Among the index’s top 20 stocks over the past year, a full 10 of them are energy companies. Most are in the oil and gas space, but solar has representation, too. Read on for a closer look at these 10 big energy movers, plus a look at what’s driving their growth, how the trend is changing the S&P 500 and energy’s outlook for 2023.

10 Fast-Moving Energy Stocks for 2023

The table below introduces 10 S&P 500 energy companies with 12-month gains of 33% or more. For a longer-term view, each stock’s five-year performance is also included. All but two of these big movers show at least double-digit gains over the past five years.

Note that the top three gainers on this list aren’t technically classified as energy stocks. First Solar and Enphase Energy are in the tech sector, while Constellation Energy is in utilities.

With inflation at a 40-year high running at more than 6.5%, dividend stocks offer one of the best ways to beat inflation and generate a dependable income stream. Download “Five Dividend Stocks To Beat Inflation,” a special report from Forbes’ dividend expert, John Dobosz.

First Solar (FSLR)

First Solar makes and sells efficient, high-performance solar panels. The company is a recent addition to the S&P 500, joining the index in December 2022.

First Solar generates about $2.5 to $3 billion in annual revenues, but profitability has been inconsistent. First Solar recently reduced its 2022 guidance to a loss per share of $0.35 to $0.65.

The solar panel maker does maintain a strong balance sheet and stands to benefit from solar manufacturing incentives in the U.S. Investors should consider the competitive and cyclical characteristics of the solar industry, plus the capital expenditures required to keep technology current.

Enphase Energy (ENPH)

Enphase makes solar energy converters and storage systems. Enphase is also relatively new to the S&P 500. The index added the clean energy tech company in January 2021.

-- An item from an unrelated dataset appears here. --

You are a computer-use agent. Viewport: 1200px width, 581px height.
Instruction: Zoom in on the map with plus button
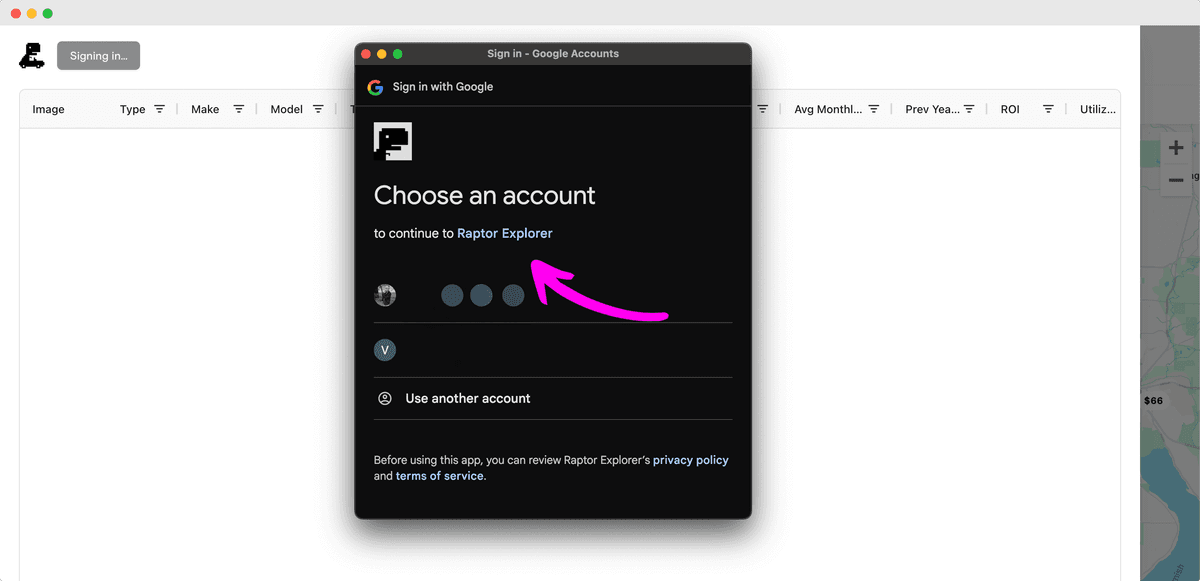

After generating losses for several years, Enphase turned a corner in 2019 and has been more consistently profitable since. In 2021, the company produced $1.3 billion in revenues and $145 million in net income. Through the first three quarters of 2022, Enphase had earned $1.6 billion in revenue and net income of almost $244 million.

Enphase has strong gross margins relative to peers and enjoys a leading brand reputation among residential solar installers. As with First Solar, Enphase does face some industry risks and uncertainty. The company also has a short profitability track record.

Constellation Energy Group (CEG)

Constellation Energy is a leading producer of carbon-free energy, which it supplies to homes and businesses throughout the U.S. The company generates energy through nuclear, wind, solar, natural gas and hydro resources.

Constellation Energy joined the S&P 500 in early 2022, just after the company was separated from its parent Exelon (EXC).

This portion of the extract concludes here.